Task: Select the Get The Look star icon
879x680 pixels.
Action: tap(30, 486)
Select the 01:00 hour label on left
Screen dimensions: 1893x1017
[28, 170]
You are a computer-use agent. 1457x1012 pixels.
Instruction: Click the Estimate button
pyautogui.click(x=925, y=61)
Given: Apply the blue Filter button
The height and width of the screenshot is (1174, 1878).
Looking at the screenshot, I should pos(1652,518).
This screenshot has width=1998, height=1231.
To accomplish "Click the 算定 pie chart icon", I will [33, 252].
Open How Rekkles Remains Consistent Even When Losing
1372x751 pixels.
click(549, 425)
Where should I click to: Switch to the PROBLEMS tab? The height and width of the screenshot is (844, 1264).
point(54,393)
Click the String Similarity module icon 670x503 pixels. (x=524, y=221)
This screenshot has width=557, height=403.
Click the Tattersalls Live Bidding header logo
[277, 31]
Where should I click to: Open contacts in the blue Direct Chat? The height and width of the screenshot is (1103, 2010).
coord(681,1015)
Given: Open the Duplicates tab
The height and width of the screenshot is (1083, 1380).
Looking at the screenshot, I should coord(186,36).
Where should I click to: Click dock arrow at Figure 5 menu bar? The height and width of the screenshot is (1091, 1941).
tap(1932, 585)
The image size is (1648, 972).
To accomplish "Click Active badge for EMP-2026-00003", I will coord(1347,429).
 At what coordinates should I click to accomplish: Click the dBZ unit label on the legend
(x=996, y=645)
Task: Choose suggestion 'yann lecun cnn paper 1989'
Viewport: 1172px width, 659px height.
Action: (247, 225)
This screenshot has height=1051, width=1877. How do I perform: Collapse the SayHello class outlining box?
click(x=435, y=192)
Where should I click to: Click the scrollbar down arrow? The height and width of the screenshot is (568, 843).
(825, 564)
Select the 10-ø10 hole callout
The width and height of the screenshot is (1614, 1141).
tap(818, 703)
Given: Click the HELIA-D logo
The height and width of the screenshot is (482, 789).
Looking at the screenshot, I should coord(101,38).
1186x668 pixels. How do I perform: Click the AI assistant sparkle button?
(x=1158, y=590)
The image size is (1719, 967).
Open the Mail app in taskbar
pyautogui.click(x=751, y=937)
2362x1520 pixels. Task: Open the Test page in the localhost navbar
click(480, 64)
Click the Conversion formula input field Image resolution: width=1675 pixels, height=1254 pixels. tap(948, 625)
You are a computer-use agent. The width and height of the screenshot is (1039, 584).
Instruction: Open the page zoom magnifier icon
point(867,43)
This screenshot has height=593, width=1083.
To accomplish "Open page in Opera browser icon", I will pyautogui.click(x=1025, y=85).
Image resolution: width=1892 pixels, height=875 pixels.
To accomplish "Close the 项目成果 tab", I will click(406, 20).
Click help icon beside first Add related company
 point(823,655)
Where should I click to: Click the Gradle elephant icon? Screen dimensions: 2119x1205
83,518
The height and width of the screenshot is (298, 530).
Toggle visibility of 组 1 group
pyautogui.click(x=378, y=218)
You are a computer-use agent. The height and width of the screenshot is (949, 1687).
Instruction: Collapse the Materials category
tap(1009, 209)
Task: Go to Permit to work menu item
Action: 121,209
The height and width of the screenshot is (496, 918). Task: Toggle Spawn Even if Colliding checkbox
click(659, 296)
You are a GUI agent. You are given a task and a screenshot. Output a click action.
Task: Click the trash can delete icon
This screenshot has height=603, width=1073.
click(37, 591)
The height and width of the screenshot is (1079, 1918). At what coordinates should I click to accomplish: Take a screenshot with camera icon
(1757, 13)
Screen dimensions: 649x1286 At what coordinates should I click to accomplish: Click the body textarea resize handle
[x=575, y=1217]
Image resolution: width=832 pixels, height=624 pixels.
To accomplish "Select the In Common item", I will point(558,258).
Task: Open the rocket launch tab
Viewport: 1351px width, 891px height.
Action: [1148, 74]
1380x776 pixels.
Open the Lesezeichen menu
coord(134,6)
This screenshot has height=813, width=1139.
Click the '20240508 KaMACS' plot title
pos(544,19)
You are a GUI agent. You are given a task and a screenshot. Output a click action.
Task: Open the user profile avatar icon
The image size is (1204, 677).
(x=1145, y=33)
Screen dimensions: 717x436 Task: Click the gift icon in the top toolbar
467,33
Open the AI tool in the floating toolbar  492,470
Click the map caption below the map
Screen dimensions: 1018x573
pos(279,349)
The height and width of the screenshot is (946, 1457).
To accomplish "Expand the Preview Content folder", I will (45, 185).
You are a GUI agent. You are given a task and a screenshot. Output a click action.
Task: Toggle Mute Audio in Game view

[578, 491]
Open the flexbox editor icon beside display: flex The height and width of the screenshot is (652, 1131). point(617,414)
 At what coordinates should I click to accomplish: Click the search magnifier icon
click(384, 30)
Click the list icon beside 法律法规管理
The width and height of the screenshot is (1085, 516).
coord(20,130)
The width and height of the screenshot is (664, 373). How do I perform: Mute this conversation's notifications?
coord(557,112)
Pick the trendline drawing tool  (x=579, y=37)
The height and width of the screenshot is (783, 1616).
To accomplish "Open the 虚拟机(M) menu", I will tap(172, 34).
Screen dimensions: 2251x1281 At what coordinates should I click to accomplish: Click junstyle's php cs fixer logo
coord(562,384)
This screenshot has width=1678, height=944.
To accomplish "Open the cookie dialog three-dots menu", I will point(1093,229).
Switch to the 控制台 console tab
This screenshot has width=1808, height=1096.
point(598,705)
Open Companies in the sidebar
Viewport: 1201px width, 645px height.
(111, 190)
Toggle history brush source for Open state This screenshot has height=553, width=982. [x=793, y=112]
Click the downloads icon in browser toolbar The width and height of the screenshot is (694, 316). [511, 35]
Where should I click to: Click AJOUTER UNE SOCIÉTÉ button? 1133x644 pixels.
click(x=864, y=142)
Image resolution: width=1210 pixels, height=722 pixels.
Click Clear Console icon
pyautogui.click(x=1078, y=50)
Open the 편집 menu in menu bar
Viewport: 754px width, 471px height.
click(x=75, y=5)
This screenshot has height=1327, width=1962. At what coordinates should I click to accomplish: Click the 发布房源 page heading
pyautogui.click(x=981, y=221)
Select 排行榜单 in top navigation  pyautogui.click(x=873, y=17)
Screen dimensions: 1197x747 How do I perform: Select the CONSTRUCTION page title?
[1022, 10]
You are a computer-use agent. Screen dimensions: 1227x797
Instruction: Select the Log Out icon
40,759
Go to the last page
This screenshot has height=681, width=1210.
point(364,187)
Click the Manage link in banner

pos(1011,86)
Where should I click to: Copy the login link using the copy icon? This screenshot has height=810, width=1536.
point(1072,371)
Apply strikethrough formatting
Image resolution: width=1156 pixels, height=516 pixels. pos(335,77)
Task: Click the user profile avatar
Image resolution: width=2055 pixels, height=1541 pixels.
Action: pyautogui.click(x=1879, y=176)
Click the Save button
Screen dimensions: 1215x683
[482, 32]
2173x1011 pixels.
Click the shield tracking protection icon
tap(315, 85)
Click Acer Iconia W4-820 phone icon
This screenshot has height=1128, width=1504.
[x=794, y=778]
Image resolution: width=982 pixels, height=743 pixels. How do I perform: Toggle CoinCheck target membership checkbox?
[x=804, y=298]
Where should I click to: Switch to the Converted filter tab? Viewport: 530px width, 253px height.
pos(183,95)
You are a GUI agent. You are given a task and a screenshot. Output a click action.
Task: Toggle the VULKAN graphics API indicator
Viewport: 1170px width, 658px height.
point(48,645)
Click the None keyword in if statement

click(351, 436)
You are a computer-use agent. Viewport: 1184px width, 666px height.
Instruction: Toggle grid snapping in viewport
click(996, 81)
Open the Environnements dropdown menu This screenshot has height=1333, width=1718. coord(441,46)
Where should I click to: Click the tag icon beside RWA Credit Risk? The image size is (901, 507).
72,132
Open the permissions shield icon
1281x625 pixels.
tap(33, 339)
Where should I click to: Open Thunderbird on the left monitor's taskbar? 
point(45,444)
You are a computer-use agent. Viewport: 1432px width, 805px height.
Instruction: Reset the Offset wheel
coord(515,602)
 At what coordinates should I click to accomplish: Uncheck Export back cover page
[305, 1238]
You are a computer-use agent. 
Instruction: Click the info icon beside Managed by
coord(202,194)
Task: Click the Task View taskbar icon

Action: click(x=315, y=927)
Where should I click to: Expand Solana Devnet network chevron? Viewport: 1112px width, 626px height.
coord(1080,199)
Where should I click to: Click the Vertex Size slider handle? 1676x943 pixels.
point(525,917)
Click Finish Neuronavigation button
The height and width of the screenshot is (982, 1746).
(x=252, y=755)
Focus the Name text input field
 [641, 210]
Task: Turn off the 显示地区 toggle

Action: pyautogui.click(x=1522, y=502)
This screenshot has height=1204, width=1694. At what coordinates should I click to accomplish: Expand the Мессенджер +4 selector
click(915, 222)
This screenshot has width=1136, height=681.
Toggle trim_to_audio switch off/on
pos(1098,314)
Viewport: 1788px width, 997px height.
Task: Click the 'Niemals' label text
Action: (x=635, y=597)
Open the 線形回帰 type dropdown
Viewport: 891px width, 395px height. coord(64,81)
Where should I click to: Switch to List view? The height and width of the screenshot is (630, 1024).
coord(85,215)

+===+

The problem:
Print exactly and only the lines that start at the line with "Focus the Name text input field" and run through the end of the listing above.

Solution below:
Focus the Name text input field
 [641, 210]
Task: Turn off the 显示地区 toggle

Action: pyautogui.click(x=1522, y=502)
This screenshot has height=1204, width=1694. At what coordinates should I click to accomplish: Expand the Мессенджер +4 selector
click(915, 222)
This screenshot has width=1136, height=681.
Toggle trim_to_audio switch off/on
pos(1098,314)
Viewport: 1788px width, 997px height.
Task: Click the 'Niemals' label text
Action: (x=635, y=597)
Open the 線形回帰 type dropdown
Viewport: 891px width, 395px height. coord(64,81)
Where should I click to: Switch to List view? The height and width of the screenshot is (630, 1024).
coord(85,215)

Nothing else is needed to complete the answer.